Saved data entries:
=== Section Start ===

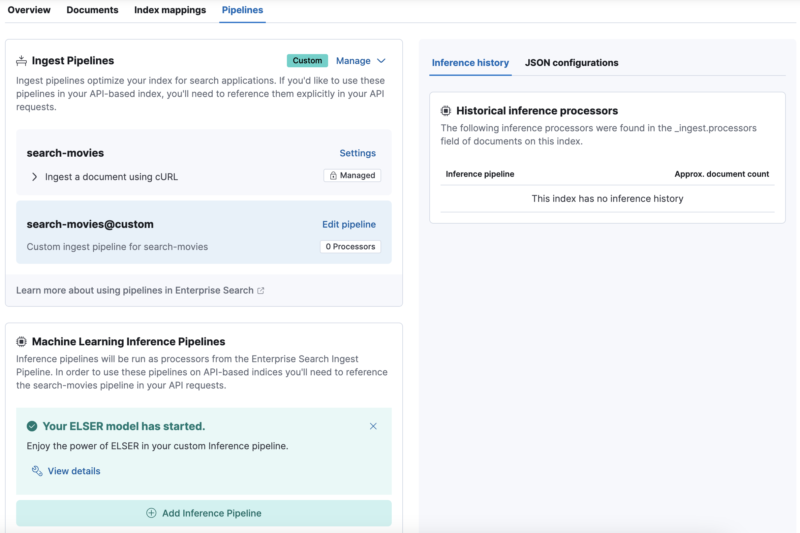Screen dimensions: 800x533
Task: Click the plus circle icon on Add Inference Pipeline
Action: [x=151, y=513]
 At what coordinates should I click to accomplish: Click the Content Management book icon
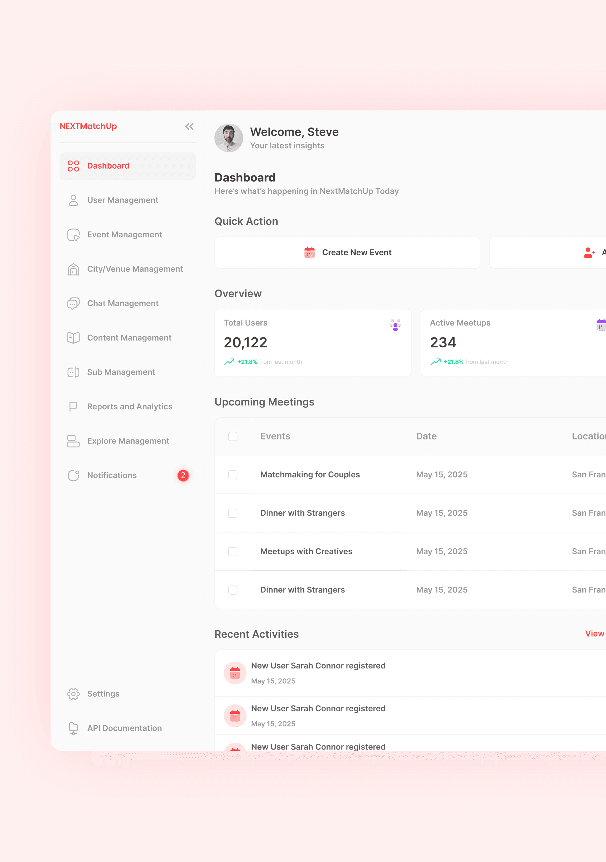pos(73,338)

=== Section End ===

YOUR GOAL:
Retype the lines exactly as they appear, beginning with the line that contains "At what coordinates" and ending with the final line of the entries, and omit the pictures.

REPLY:
 At what coordinates should I click to accomplish: Click the Content Management book icon
pos(73,338)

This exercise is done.